**EXERCISE DIRECTIONS:** Anywhere the string "correo" shows up in the listing below, copy the line it is in.

**RECORDED DATA:**
BEGIN

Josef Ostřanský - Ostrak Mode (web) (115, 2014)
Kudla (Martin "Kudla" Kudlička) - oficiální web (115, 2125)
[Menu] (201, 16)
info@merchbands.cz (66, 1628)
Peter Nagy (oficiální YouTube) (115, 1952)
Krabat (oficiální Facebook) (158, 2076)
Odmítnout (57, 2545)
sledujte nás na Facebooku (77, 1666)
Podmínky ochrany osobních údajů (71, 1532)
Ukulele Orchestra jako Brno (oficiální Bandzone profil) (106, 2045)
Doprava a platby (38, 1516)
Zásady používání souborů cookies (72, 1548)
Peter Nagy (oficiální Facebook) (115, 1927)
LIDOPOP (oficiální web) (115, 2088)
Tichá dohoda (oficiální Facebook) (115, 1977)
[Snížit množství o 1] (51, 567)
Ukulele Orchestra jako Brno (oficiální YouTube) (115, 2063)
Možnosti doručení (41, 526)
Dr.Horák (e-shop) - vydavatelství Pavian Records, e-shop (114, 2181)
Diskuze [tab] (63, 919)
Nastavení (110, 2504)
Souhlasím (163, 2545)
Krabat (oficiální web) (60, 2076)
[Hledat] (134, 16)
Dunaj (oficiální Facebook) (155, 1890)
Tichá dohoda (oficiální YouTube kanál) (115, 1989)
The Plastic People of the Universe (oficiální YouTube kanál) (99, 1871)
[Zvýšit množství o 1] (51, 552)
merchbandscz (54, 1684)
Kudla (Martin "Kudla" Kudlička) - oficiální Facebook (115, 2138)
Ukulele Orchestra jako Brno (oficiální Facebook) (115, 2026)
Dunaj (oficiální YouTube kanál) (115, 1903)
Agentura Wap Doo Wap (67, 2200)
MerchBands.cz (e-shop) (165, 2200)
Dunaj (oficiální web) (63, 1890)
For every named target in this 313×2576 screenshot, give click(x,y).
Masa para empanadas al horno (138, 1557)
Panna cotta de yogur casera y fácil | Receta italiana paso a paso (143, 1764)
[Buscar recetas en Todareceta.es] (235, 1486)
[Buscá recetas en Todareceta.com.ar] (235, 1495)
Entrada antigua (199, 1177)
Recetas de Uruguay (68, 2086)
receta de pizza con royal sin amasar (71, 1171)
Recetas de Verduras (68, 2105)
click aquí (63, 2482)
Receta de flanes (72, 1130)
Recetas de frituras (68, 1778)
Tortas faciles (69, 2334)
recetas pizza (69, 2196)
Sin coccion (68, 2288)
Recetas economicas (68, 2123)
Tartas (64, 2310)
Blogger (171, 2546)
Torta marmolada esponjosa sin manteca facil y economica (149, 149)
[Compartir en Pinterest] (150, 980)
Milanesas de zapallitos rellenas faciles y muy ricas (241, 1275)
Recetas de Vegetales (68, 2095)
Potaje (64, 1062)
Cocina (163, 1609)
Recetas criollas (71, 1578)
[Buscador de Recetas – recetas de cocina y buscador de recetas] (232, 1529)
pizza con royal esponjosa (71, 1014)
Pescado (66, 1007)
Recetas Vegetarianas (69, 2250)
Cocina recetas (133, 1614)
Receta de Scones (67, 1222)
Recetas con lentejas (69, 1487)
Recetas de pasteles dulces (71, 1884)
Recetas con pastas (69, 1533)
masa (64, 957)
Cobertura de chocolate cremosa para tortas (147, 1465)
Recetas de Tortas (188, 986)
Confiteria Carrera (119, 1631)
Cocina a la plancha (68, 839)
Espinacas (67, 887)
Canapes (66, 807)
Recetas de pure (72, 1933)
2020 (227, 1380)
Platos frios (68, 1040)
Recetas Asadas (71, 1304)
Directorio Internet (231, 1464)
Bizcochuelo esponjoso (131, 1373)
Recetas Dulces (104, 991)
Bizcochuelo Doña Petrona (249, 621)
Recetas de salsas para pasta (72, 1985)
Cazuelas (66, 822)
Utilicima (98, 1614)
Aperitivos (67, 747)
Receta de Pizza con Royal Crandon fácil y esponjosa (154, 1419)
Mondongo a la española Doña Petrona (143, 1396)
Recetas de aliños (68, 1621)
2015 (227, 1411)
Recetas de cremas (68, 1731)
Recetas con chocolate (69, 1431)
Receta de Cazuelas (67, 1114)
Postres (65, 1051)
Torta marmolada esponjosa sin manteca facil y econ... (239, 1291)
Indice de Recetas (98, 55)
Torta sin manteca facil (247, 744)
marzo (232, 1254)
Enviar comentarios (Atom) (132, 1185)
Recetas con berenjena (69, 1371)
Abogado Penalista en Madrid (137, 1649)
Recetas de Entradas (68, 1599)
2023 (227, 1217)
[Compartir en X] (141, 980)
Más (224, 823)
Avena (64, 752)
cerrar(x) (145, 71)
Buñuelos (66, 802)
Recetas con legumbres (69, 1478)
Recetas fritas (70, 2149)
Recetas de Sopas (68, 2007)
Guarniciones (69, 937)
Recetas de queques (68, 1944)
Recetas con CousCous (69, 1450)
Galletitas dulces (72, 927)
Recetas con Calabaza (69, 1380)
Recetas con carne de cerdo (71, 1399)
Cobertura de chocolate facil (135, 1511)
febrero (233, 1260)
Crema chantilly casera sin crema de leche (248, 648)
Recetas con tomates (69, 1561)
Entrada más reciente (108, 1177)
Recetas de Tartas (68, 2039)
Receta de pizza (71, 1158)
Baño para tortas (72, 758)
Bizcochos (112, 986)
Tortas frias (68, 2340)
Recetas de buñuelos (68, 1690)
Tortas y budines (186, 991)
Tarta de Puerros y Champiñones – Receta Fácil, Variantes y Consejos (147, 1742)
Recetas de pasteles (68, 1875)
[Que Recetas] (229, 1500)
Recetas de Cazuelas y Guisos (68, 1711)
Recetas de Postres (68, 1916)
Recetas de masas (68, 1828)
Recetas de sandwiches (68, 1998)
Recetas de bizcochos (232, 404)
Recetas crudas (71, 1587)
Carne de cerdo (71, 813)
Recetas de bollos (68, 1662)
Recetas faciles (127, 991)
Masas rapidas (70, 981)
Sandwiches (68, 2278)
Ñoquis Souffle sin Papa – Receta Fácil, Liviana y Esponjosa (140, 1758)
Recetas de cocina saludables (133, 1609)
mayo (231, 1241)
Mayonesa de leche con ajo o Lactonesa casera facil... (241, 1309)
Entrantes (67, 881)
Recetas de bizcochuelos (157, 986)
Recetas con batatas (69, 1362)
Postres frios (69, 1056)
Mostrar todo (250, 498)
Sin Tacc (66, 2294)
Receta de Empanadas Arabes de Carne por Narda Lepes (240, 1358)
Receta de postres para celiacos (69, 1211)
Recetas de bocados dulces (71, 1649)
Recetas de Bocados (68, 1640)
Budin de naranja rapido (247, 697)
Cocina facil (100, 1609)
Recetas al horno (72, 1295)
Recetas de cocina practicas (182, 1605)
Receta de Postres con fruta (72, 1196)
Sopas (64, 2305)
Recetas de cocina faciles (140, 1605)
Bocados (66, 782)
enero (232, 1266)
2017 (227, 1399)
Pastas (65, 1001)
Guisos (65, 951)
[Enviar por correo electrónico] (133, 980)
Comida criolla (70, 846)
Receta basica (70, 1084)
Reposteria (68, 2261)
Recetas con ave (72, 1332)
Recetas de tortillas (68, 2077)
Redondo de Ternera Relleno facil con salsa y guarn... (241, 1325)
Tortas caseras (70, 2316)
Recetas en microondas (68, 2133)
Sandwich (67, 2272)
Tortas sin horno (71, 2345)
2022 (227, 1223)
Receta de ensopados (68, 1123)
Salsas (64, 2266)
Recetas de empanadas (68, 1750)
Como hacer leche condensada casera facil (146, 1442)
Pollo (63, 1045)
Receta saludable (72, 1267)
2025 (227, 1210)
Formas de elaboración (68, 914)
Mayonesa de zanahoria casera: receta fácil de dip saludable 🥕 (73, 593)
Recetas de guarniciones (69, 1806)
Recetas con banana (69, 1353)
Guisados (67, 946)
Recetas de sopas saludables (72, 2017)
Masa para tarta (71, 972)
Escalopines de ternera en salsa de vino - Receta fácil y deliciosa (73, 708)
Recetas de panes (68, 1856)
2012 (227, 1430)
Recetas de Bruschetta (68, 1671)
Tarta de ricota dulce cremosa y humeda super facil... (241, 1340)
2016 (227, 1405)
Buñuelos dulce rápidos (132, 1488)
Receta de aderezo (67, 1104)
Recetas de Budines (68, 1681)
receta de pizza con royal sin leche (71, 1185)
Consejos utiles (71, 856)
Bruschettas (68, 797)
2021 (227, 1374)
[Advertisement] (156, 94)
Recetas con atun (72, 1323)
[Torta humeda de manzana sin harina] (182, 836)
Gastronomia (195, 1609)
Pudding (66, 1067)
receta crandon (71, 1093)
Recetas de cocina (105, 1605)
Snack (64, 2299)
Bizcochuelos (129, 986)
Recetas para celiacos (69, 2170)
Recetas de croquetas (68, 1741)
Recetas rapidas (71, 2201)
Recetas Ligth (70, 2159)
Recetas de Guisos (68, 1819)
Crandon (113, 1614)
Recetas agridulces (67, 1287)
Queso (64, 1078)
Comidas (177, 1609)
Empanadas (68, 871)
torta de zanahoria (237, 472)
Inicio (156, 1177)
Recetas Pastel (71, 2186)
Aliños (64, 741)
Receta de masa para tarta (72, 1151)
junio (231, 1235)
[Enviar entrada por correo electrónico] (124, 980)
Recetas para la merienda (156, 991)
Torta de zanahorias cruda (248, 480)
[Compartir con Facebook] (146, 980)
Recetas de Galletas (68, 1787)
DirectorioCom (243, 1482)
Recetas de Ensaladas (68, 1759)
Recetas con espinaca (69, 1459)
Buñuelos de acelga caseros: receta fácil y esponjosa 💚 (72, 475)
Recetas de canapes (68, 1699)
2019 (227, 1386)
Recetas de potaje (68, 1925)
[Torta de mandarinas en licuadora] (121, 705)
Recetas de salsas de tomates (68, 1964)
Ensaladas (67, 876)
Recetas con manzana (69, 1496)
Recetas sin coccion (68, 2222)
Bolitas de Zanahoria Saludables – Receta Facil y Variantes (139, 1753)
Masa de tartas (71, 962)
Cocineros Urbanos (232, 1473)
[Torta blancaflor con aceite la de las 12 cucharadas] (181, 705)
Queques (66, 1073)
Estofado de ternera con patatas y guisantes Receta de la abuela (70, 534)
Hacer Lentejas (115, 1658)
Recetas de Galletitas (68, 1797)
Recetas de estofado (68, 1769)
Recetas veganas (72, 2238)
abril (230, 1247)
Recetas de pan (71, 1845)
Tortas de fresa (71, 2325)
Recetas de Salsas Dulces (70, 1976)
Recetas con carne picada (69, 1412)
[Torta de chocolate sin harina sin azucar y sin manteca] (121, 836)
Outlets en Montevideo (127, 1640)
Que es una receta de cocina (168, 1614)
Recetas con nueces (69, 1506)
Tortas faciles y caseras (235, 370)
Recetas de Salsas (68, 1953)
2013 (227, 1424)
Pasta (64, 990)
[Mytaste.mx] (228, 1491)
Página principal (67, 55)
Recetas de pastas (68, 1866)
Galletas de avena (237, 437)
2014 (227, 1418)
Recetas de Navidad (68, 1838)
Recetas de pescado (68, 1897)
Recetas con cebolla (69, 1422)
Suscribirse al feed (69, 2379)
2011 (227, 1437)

END

**SOLVED PROBLEM:**
[Enviar por correo electrónico] (133, 980)
[Enviar entrada por correo electrónico] (124, 980)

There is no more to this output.